В каждом гостиничном номере, даже в нашем, стоял аппарат внутреннего телефона. Когда дети укладывались спать, мама уходила на посиделки в номер Меркурова.
Наташа засыпала быстро, а я, лежа без сна, начинал чувствовать себя брошенным и одиноким. Растравив жалость к самому себе, я брал телефонную трубку и называл телефонистке номер Меркурова.
Трубку брал Сергей Дмитриевич, и тогда я требовал позвать маму.
Обычно после моих звонков мама возвращалась и могла снова уйти, только когда я засыпал.
Так продолжалось несколько вечеров.
Я уже не называл номер Меркурова, а просто говорил телефонистке: «Маму». Телефонистка, сообразив, в чем дело, и, очевидно, сочувствуя матери такого капризного сынка, попыталась мне по телефону рассказывать сказки, но я, некоторое время ее послушав, все равно требовал маму.
И вот однажды днем, когда я, сидя за столиком, хлебал из тарелки какую-то баланду, дверь в номер распахнулась и в двери, нагнувшись под притолоку, встал сам Меркуров.
— Ты что же это, мерзавец такой, — загремел Сергей Дмитриевич, вперя в меня взгляд через круглые стекла очков. — Ты что же это, негодяй, матери покоя не даешь? А?!
Я оцепенел от ужаса. Слезы покатились по щекам и закапали в тарелку.

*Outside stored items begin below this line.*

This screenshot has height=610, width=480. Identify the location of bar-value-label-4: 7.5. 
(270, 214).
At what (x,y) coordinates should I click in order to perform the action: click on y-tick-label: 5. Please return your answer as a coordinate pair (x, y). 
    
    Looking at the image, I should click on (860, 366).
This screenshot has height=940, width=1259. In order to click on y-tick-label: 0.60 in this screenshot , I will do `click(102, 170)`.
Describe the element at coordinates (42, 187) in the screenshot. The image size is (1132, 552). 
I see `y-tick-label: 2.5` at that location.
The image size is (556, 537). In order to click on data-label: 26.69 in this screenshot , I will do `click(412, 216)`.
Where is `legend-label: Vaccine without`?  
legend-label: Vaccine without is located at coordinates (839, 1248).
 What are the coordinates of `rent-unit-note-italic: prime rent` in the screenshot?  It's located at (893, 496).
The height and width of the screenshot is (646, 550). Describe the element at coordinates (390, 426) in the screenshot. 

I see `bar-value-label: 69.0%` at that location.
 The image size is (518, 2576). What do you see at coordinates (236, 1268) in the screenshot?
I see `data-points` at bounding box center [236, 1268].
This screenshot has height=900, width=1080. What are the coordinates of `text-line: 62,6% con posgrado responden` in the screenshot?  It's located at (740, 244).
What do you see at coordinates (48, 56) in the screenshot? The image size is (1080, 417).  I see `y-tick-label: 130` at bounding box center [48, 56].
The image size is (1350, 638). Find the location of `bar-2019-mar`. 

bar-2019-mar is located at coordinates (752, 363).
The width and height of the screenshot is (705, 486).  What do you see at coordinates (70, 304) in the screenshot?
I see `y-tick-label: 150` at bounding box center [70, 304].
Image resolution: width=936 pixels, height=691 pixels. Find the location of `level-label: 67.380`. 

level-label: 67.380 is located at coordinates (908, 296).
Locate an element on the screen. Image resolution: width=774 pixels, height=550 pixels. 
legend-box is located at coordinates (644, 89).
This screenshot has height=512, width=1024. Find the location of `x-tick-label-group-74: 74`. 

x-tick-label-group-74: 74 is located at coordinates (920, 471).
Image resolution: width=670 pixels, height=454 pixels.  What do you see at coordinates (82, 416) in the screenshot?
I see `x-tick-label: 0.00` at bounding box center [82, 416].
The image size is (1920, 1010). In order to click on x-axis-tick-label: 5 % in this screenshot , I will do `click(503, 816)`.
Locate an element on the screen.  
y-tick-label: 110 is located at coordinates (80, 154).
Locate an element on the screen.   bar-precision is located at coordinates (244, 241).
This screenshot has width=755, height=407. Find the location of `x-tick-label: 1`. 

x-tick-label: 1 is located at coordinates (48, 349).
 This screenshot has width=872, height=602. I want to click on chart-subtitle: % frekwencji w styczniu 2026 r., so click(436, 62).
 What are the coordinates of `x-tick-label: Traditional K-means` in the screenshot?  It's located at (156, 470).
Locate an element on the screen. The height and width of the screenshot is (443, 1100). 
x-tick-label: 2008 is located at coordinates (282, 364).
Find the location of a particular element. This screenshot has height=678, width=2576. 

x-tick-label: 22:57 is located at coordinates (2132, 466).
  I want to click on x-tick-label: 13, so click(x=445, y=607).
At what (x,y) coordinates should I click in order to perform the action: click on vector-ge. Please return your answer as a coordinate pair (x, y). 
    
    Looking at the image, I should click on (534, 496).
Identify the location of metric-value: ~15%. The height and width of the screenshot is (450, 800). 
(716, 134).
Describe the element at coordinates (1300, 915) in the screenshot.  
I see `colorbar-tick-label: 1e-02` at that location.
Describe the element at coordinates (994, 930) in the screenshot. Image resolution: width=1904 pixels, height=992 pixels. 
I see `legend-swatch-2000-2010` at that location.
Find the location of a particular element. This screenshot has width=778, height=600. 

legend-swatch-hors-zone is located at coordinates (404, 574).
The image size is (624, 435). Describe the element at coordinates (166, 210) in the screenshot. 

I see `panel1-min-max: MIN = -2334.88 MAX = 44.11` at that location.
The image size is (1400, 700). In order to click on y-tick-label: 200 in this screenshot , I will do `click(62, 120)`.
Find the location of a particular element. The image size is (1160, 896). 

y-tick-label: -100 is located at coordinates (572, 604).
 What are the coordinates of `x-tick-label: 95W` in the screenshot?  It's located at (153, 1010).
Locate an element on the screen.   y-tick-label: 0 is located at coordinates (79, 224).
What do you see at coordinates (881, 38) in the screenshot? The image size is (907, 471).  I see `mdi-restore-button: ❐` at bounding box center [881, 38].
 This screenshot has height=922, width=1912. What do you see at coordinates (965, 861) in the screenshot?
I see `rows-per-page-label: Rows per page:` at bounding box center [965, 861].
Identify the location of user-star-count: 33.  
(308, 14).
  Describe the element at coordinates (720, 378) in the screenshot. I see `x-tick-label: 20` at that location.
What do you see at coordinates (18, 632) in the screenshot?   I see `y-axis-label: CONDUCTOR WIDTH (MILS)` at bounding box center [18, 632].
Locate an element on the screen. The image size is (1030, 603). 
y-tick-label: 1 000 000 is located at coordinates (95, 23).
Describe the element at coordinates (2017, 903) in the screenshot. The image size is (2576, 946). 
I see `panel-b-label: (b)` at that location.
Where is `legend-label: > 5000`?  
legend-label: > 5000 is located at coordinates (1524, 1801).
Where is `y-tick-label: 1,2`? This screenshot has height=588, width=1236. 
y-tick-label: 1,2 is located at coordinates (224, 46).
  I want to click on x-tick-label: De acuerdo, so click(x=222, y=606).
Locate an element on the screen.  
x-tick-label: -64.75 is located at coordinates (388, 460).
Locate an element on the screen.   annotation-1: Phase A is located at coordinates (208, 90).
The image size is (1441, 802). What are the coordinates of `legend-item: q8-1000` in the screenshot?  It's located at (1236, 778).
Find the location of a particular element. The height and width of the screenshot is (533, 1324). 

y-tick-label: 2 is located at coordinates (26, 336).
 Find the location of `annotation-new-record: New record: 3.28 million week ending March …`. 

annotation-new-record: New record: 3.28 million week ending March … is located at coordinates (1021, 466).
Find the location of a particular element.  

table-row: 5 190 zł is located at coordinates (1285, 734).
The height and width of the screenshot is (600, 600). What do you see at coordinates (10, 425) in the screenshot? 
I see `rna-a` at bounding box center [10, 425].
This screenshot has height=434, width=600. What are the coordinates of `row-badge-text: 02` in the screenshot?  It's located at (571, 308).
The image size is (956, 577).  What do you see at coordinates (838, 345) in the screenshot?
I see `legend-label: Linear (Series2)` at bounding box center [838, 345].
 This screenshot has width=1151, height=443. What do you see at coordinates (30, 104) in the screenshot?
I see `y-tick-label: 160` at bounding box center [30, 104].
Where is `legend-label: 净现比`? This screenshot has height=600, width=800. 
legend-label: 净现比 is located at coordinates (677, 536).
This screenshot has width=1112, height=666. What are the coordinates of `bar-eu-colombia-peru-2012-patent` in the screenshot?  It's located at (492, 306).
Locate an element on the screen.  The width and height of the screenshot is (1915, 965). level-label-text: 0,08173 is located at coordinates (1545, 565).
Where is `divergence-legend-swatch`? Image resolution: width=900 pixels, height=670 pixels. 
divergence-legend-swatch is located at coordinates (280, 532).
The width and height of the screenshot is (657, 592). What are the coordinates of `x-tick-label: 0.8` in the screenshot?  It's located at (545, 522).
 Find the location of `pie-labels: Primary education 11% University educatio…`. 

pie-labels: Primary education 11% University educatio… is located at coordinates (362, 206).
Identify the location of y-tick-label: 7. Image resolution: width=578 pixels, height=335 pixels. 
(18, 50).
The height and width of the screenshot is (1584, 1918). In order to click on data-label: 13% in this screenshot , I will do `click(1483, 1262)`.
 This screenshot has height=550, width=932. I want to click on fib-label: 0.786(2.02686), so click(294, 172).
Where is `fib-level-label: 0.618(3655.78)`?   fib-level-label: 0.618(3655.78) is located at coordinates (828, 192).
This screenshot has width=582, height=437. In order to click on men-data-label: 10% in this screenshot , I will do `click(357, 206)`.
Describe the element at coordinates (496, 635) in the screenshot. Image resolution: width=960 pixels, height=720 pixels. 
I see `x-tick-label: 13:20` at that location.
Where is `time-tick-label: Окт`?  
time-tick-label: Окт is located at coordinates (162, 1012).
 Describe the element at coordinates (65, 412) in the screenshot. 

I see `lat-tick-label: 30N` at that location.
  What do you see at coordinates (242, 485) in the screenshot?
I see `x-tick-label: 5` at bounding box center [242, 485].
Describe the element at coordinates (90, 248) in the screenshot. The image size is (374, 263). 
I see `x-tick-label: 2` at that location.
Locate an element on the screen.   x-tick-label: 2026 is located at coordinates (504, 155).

Но я ни за что не хотел выдать Меркурову свой испуг и поэтому нашел в себе силы сквозь слезы повторять: «А сам-то? А сам?»
Потом Сергей Дмитриевич скажет моей маме:
— Мальчонка-то, а? Проявил характер.
Правда, названивать маме по телефону я перестал.
Уже упомянутые мною булочки связаны с воспоминанием о еще одном, впечатлившем меня человеке.
Все женщины в гостинице обсуждали случай, когда этот самый человек, выстояв очередь за булочкой, попросил дать ему три булочки. Услышав в ответ, что только одну булочку в одни руки, человек пришел в ярость и, обращаясь ко всем собравшимся, закричал: «Если я говорю три булочки, это значит три булочки! Глупая девчонка! Она не понимает, что если я захочу, она отдаст мне все булочки!!!»
Еще рассказывали, что недавно этот человек поздно вечером появился в гостинице со своей женой и попросил предоставить ему номер. Дежурная категорически отказала, заявив, что свободных номеров нет.
Утром новых постояльцев обнаружили спящими в обычно наглухо закрытом трехкомнатном обкомовском номере.
Дежурная клялась, что номер никому не отпирала, и как туда попали эти люди, понятия не имеет.